A Little Delivery Boy Didn’t Even Dream About the Door That Would Open Next
Because that’s the thing about dreams: they’re a luxury.
So when the door opened—really opened—he almost didn’t recognize it. Because he hadn’t asked for it. Hadn’t visualized it. Hadn’t made a vision board or recited affirmations.
He handed her the bag. His hands were shaking—from cold, from nerves, from the sheer absurdity of being there. She handed him a folded bill in return. He glanced at it. It was more than he made in a week. His mouth opened, but no sound came out. A little delivery boy boy didn-t even dream abo...
We tell ourselves that dreams are free. But for some people, dreaming costs energy they don’t have. Hope becomes a line item they can’t afford. They don’t dream about becoming CEO or climbing Everest. They dream about a day without pain. A full night’s sleep. One less flight of stairs.
Not the rags-to-riches story. Not the celebrity kindness. But the fact that the little delivery boy—who had carried a thousand meals to a thousand doors—had never once, in his most private, exhausted, midnight thoughts, imagined that one of those doors would open into his future.
He told her he wanted to study. That he used to be good at math before the family debts swallowed the tuition money.
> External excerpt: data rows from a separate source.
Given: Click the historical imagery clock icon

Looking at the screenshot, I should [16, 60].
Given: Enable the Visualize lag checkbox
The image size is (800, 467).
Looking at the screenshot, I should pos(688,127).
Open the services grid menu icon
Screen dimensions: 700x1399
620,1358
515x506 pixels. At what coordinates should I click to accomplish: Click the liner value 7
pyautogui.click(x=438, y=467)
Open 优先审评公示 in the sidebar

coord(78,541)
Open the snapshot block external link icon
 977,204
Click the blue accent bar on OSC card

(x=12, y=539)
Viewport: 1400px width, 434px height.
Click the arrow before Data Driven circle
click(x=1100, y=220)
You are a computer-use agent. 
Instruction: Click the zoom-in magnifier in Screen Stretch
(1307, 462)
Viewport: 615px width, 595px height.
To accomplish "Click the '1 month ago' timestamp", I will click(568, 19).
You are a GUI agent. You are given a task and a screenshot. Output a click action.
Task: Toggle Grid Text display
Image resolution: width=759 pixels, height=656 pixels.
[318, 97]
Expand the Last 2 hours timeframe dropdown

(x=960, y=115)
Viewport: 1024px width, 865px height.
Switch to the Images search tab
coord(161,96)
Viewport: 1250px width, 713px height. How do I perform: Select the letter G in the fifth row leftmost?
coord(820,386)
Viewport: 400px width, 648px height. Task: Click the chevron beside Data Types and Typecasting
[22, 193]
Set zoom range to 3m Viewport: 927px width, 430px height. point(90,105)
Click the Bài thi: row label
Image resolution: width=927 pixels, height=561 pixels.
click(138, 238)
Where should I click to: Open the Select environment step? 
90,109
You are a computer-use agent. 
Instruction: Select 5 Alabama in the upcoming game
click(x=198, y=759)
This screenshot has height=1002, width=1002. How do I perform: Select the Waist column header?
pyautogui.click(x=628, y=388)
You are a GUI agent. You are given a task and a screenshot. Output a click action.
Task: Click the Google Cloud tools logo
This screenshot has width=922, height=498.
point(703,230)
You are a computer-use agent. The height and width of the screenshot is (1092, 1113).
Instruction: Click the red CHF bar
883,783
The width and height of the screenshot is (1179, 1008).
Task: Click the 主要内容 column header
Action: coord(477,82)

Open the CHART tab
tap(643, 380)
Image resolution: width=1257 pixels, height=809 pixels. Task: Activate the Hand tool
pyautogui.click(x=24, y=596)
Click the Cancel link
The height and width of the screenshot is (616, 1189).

That he delivered food from 4 p.m. to 2 a.m. and studied in the gaps—waiting outside restaurants, on the subway, in the five minutes before sleep. A Little Delivery Boy Didn’t Even Dream About
And sometimes, the life you didn’t even dare to dream about is the one that’s already walking toward you—rain-soaked, trembling, holding a paper bag.
Not that hard work always gets rewarded. Not that billionaires are secret saints. But that small, unseen decency is the real delivery. The coffee arrived hot. The boy stayed kind. The woman looked past the uniform and saw a future.
The door opened.
He had just shown up. Wet. Tired. Polite. Human.
When you’re carrying a leaking container of soup or a box of steaming noodles that smells like a week’s worth of your own rent, you don’t dream about corner offices or standing ovations. You dream about dry socks. You dream about a customer who doesn’t slam the door. You dream about a tip larger than a handful of coins.